Section 1.34 Installation of Additional Equipment. Subject to the provisions
of Section 8.10 hereof, the Institution, or any other permitted lessees of the
Institution, from time to time may install additional machinery, equipment or
other personal property in the Facility (including for this purpose the
presently existing improvements on the Land) (which may be attached or affixed
to the Facility and/or such existing improvements), and such machinery,
equipment or other personal property shall, unless the Institution otherwise
elects by written notice to the Issuer and the LOC Bank, become a part of the
Facility (provided that the acquisition and installation of such property is
not financed from either the Project Fund or the Renewal Fund, in which case
such additional items shall become a part of the Facility). The Institution,
from time to time, may create or permit to be created any Lien on such
machinery, equipment or other personal property. Further, the Institution,
from time to time, may remove or permit the removal of such machinery, equipment
and other personal property from the Facility, provided that any such removal of
such machinery, equipment or other personal property shall not occur (i) if any
Event of Default has occurred; or (ii) if any such removal shall adversely
affect the structural integrity of the Facility or impair the overall operating
efficiency of the Facility for the purposes for which it is intended, and
provided further, that if any damage is occasioned to the Facility by such
removal, the Institution agrees to promptly repair such damage at its own
expense.
Section 1.35 Taxes, Assessments and Utility Charges.
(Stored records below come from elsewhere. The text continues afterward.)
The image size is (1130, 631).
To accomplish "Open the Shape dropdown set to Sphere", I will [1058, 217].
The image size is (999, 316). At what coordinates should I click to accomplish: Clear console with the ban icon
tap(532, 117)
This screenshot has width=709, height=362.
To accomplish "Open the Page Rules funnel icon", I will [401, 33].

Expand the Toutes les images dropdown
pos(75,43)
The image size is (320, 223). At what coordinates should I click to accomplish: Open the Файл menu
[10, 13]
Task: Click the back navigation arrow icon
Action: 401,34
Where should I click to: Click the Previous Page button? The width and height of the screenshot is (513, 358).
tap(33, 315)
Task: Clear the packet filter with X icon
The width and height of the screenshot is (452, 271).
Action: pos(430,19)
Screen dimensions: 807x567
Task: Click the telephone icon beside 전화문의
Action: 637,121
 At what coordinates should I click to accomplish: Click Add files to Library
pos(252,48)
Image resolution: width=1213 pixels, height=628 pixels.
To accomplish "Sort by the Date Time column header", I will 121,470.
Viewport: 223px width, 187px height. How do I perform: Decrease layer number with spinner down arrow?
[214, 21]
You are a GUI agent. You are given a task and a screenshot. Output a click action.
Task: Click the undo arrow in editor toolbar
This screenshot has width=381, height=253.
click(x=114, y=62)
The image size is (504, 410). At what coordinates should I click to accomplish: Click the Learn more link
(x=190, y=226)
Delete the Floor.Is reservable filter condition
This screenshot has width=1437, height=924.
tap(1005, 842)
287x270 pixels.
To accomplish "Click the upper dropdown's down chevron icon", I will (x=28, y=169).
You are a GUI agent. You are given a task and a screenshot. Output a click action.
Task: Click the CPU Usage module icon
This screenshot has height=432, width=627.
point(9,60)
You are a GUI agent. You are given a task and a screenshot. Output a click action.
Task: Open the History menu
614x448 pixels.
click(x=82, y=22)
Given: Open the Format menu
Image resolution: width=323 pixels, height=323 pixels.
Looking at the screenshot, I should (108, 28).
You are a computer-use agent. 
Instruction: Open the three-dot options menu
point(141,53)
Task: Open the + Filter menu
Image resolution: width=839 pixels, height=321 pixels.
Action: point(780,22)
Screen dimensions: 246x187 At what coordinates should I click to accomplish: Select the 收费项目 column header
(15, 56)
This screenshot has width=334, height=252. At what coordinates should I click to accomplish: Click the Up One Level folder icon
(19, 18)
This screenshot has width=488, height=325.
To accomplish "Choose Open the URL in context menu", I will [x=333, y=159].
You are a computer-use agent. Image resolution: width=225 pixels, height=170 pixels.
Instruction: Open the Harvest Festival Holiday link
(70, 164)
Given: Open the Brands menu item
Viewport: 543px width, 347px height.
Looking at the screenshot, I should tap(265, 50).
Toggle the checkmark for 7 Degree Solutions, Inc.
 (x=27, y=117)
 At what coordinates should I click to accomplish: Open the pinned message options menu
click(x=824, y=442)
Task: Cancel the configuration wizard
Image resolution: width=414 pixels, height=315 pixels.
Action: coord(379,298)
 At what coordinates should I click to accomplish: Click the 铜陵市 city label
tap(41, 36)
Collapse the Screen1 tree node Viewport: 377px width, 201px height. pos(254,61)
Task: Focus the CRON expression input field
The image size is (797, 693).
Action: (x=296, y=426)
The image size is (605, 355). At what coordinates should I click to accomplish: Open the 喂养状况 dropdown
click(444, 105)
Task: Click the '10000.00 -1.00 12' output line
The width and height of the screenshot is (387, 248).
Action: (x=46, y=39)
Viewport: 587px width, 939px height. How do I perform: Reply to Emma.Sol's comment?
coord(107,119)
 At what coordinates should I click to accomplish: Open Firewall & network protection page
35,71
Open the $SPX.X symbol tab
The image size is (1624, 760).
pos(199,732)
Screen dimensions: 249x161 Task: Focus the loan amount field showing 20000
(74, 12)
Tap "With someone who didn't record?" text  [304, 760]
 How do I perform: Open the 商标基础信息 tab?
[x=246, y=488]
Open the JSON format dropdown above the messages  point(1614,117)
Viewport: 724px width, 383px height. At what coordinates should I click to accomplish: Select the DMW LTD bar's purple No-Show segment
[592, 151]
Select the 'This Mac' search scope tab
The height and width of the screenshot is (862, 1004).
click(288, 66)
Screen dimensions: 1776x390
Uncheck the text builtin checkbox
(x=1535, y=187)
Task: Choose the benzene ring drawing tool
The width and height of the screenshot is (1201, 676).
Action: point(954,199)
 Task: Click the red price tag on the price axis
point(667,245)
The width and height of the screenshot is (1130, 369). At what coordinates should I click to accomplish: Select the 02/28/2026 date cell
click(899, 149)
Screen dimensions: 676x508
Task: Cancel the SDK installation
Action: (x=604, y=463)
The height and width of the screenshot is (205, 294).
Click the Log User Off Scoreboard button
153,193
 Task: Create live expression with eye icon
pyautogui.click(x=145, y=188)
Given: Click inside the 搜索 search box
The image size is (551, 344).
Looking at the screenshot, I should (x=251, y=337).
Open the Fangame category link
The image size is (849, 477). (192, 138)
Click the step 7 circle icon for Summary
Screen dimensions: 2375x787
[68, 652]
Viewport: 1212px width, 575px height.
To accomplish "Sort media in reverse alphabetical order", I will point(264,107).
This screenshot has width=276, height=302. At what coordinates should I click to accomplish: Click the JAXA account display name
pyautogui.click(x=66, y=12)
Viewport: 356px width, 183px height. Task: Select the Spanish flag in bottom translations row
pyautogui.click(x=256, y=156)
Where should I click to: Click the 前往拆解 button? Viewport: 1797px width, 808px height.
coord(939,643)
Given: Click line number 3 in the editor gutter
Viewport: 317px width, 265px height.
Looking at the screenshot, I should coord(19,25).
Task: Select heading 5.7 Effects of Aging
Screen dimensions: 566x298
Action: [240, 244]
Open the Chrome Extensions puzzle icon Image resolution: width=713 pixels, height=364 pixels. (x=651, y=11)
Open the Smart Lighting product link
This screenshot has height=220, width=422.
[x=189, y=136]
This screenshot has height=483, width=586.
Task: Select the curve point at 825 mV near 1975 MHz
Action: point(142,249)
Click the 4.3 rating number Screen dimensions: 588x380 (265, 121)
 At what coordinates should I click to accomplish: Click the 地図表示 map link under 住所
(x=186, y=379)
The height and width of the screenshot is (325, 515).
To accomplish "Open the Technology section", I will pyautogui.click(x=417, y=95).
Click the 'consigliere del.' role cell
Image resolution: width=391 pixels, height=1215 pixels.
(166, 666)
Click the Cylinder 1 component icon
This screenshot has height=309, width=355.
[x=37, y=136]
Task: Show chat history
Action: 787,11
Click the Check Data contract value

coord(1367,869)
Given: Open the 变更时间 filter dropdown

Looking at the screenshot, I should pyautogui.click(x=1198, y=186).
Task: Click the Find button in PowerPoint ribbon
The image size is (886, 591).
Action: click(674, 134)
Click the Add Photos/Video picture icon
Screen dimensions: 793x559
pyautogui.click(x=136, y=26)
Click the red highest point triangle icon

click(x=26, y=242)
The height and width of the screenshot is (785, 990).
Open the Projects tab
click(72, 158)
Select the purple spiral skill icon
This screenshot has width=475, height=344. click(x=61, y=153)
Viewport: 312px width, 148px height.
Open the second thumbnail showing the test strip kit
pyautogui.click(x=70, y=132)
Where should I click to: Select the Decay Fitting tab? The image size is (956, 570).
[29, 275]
(1) The Institution agrees to pay, as the same become due and before any
fine, penalty, interest (except interest that is payable in connection with
legally permissible Lease Payments) or other cost may be added thereto or become
due or be imposed by operation of law for the non-payment thereof, (i) all
taxes, payments in lieu of taxes and governmental charges of any kind whatsoever
that at any time be lawfully assessed or levied against or with respect to the
Facility and any machinery, equipment or other Property installed or brought by
the Institution therein or thereon, including, without limiting the generality
of the foregoing, any sales or use taxes imposed with respect to the Facility or
any part or component thereof, or the rental or sale of the Facility or any
part thereof and any taxes levied upon or with respect to the income or revenues
of the Issuer from the Facility; (ii) all utility and other charges, including
service charges, incurred or imposed for or with respect to the operation,
maintenance, use, occupancy, upkeep and improvement of the Facility; and
(iii) all assessments and charges of any kind whatsoever lawfully made by any
governmental body for public improvements; provided that, with respect to
special assessments or other governmental charges that may lawfully be paid
in installments over a period of years, the Institution shall be obligated
under this Lease Agreement to pay only such installments as are required to
be paid during the Lease Term.
(2) The Institution may in good faith contest any such taxes, assessments
and other charges. In the event of any such proceedings, the Institution may
permit the taxes, assessments or other charges so contested to remain unpaid
during the period of such proceedings and any appeal therefrom, provided,
however, that (i) neither the Facility nor any part thereof or interest therein
would be in any immediate danger of being sold, forfeited or lost by reason of
such proceedings, and (ii) the Institution shall have set aside on its books
adequate reserves with respect thereto and shall have furnished such security,
if any, as may be required in such proceedings or requested by the Trustee.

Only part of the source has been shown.